Toute révolte, ouverte ou cachée a son drapeau. Le drapeau des maraudeurs, des fainéants, des bavards, était donc la terrible perche du Grand-I-Vert. On s’y amusait ! chose aussi recherchée et aussi rare à la campagne qu’à la ville. Il n’existait d’ailleurs pas d’auberges sur une route cantonale de quatre lieues que les voitures chargées faisaient facilement en trois heures ; aussi tous ceux qui allaient de Couches à La-Ville-aux-Fayes, s’arrêtaient-ils au Grand-I-Vert, ne fût-ce que pour se rafraîchir.
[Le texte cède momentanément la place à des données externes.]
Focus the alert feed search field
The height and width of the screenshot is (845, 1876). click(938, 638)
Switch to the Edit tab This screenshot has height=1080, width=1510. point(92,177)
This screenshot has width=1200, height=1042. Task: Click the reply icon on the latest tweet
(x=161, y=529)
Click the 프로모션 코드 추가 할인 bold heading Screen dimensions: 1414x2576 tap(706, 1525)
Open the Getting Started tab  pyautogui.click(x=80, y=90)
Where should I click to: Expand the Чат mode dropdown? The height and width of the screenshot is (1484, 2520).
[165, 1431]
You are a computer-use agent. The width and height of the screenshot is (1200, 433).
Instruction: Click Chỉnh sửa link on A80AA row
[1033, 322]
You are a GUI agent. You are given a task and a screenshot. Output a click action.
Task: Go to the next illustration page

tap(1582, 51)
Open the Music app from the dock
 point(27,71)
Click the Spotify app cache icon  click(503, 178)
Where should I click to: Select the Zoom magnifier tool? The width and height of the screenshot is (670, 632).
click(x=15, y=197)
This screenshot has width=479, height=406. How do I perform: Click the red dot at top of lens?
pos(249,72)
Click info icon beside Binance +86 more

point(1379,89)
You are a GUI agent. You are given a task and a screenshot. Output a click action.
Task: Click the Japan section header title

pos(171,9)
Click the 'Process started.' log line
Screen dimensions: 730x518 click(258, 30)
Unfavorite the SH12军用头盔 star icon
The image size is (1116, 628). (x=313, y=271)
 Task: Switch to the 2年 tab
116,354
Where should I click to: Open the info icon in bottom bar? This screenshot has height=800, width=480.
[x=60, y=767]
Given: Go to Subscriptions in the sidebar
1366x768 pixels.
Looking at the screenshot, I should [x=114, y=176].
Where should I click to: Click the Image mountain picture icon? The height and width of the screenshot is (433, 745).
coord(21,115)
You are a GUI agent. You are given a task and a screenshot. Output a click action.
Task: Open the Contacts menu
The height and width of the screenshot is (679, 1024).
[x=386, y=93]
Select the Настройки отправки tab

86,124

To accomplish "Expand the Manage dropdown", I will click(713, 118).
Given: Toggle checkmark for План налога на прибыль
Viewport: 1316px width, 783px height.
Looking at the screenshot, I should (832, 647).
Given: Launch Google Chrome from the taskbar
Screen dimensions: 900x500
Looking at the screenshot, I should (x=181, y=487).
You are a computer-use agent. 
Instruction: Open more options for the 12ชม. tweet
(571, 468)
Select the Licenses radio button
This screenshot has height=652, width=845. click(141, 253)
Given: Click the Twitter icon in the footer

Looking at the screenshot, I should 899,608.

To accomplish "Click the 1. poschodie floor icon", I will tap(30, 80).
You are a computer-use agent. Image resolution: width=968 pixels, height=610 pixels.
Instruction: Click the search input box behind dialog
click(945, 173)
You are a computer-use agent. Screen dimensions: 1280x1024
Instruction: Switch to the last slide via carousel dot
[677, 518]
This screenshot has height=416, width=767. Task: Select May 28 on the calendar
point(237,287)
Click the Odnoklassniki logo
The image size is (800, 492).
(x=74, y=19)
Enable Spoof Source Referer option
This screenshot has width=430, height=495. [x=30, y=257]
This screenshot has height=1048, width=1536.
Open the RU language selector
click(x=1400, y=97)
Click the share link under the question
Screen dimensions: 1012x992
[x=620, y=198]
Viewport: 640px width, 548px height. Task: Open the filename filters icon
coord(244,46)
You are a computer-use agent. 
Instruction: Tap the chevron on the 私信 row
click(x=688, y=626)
Enfin, le meunier des Aigues, adjoint du maire, et ses garçons y venaient. Les domestiques du général eux-mêmes ne dédaignaient pas ce bouchon, que les filles à Tonsard rendaient attrayant, en sorte que le Grand-I-Vert communiquait souterrainement avec le château par les gens et pouvait en savoir tout ce qu’ils en savaient. Il est impossible, ni par le bienfait, ni par l’intérêt, de rompre l’accord éternel des domestiques avec le peuple. La livrée sort du peuple, elle lui reste attachée. Cette funeste camaraderie explique déjà la réticence que contenait le dernier mot dit au perron par Charles à Blondet.